Joseph Nicephore Niepce, considered the father of photography, is the first to capture a photo using a camera. In 1826, he used the heliography process to shoot the view from his estate’s upstairs windows. Even when the method used light exposure, it used Bitumen of Judea coating on a piece of metal or glass to create the photo.
While the first photograph dates back to the 1820s, it took another four decades before colour photography became possible. Interestingly, the person behind the first colour photograph was someone who is known to be a famous physicist and inventor. James Clerk Maxwell created the photography process, and Thomas Sutton, the inventor of the SLR, shot the photo. Maxwell unveiled the multi-coloured bow in 1861
Louis Daguerre captured the first photo of a human being in 1838. The picture shows a man cleaning his boots on the pavement in the city of Paris. Interestingly, it took 7 minutes of exposure to capture the shot. This famous photo is known as Boulevard du Temple by Louis Daguerre.
The intention to shoot the photo was to capture the Boulevard du Temple. The long exposure prevented many other people walking on the street from making an impression on the photograph; since the man depicted stood there long enough for the exposure to capture him and the shoeshine boy.

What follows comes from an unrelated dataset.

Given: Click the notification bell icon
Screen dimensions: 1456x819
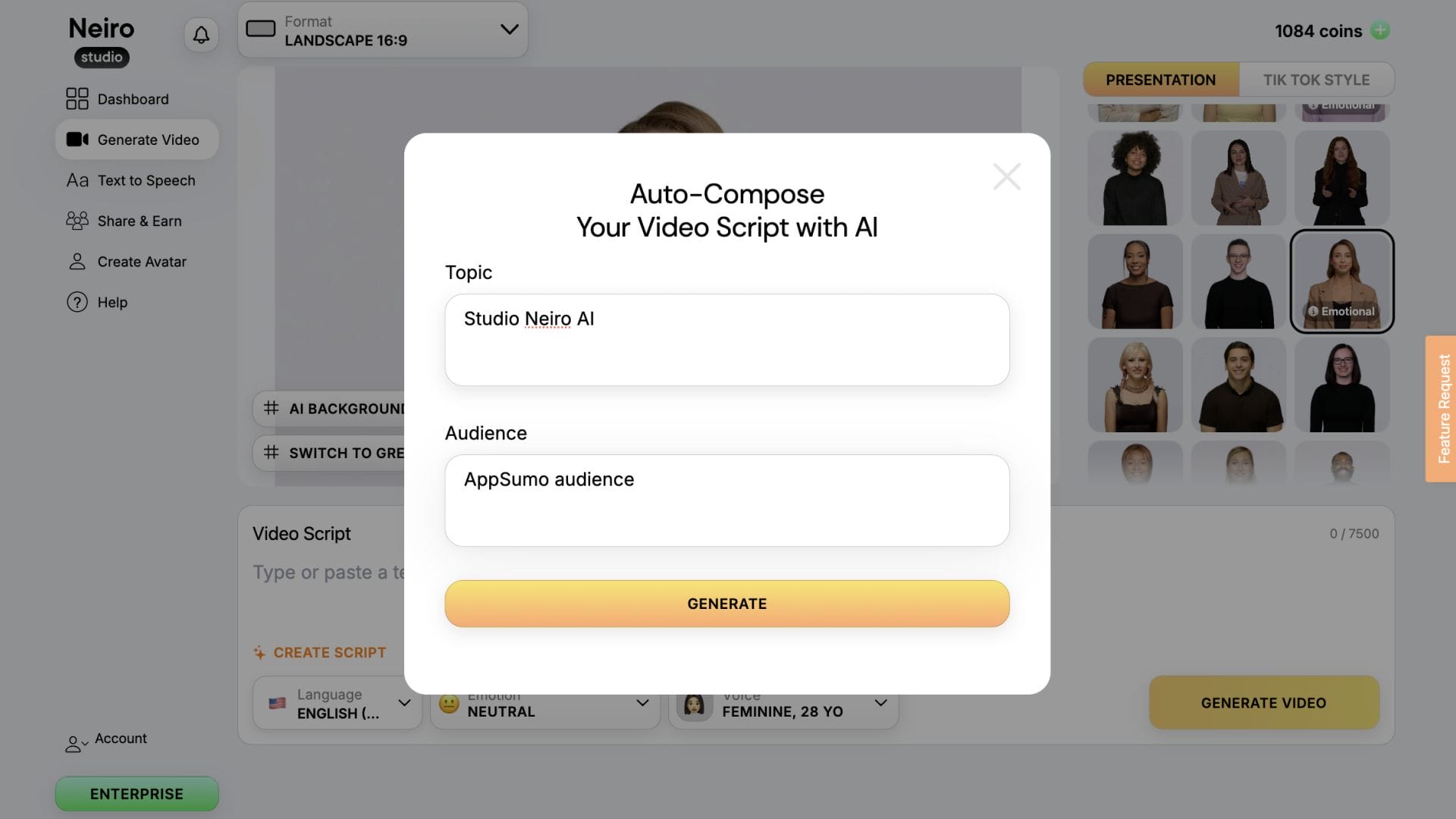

Photography was a time-consuming and challenging art during the 19th century. However, that didn’t deter many photographers from embarking on adventurous photography ventures.
In 1860, James Wallace Black took an aerial photograph by flying in a hot air balloon. It is the photo of Boston from a height of 2,000 feet in the air.

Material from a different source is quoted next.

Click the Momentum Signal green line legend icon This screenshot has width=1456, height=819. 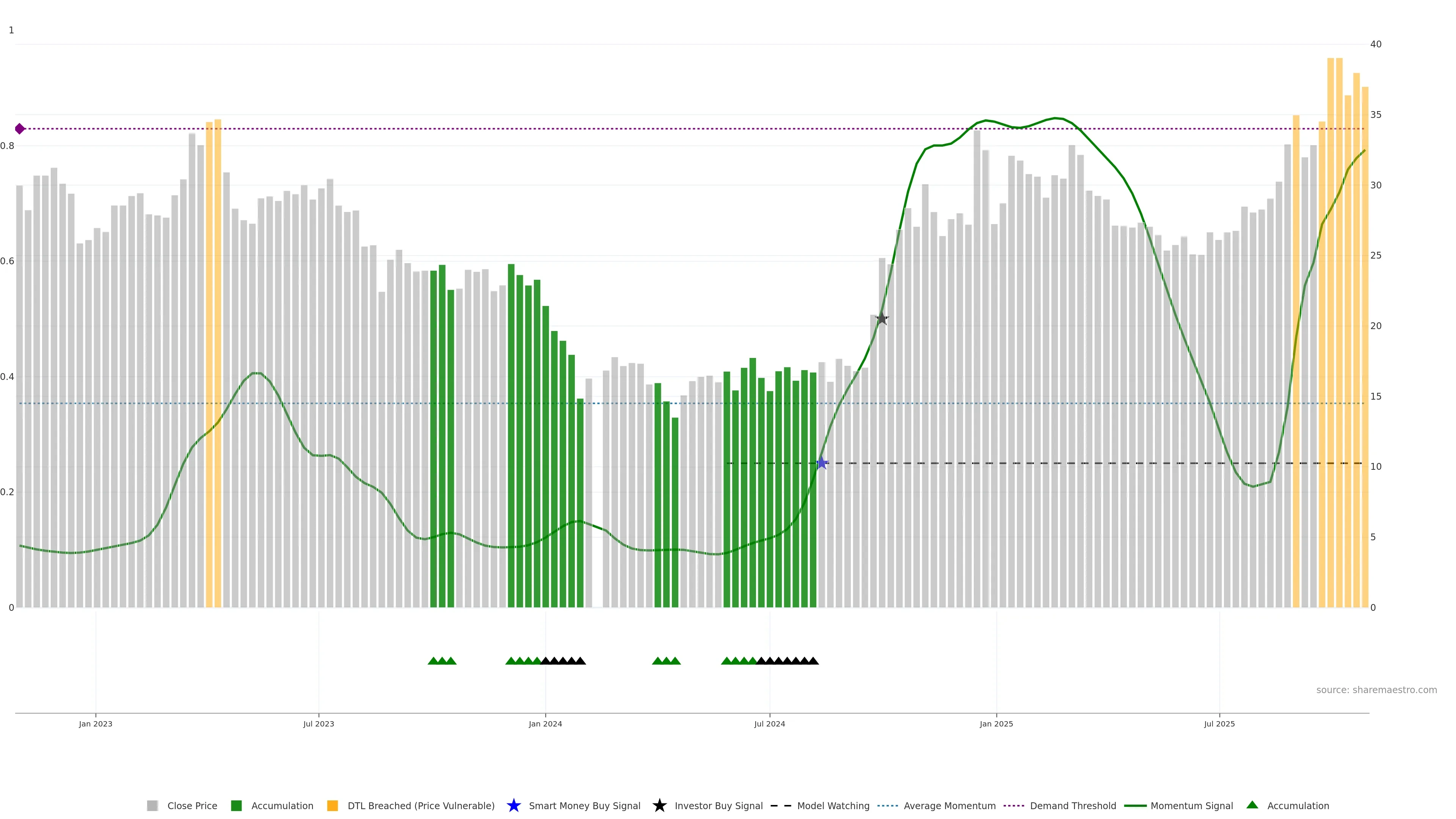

Interestingly, this is the second aerial photograph. In 1858, Felix Tournachon shot the first aerial photo of the Bievre Valley, France from a tethered balloon. There are no copies of this first picture available.

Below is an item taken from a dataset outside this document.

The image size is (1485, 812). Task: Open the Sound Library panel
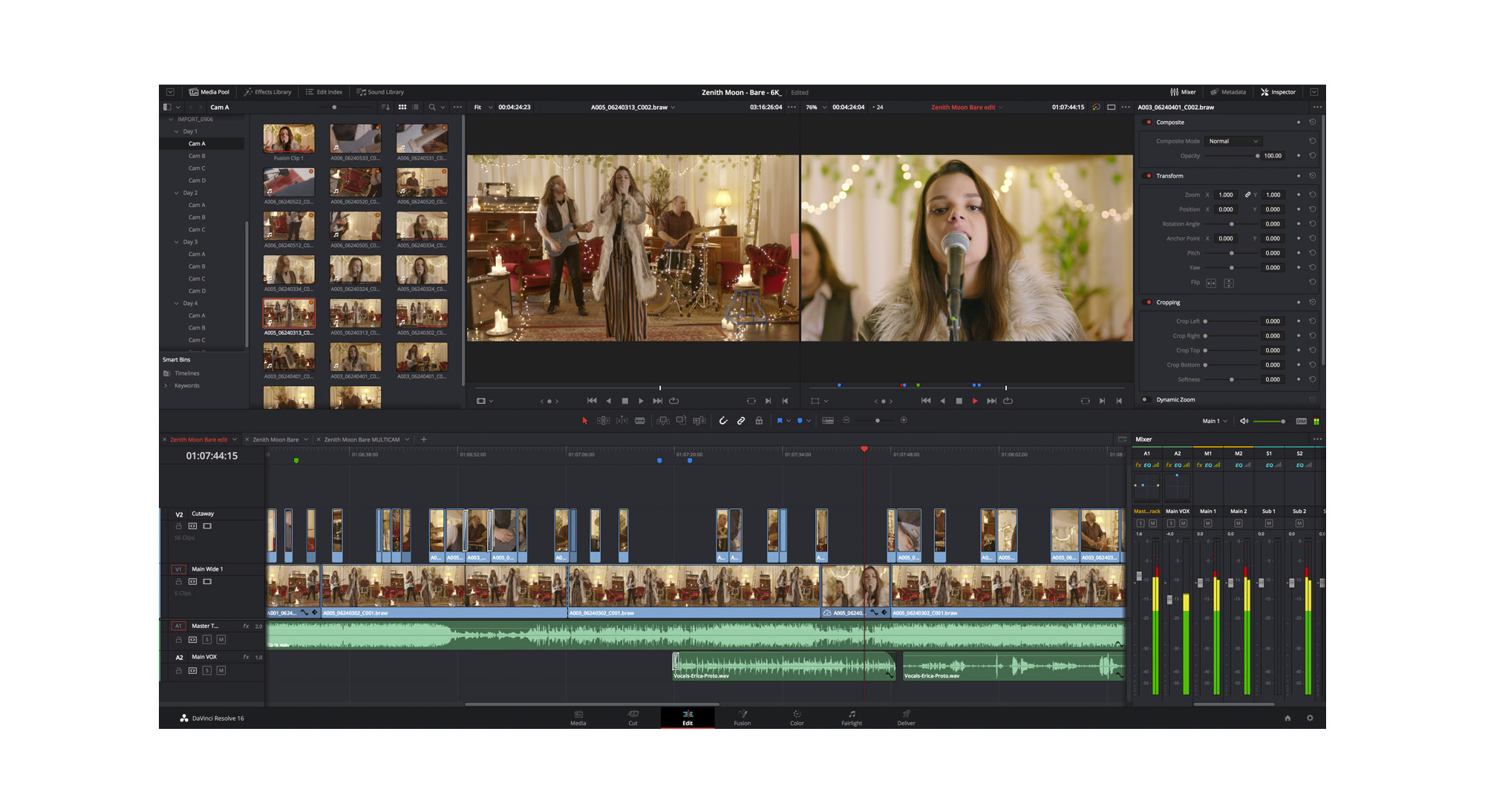[x=380, y=92]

Robert Cornelius, an American pioneer in photography, captured in 1839 the first self-portrait photo in history.
He took it at the back of the family store in Center City, Philadelphia, sitting in front of the camera for more than a minute before covering the lens.
It took 15 years after the first coloured photograph to shoot a landscape in colour. In 1877, Louis Arthur Ducos du Hauron, a French photographer, used a unique process to capture the shot that became famous as the View of Agen or Landscape of Southern France.
Louis used the dye sensitization technique to develop most of his first colour photos. Hermann Wilhelm Vogel developed this method in 1873.
These are some of the most famous oldest photos that are considered the first in their category.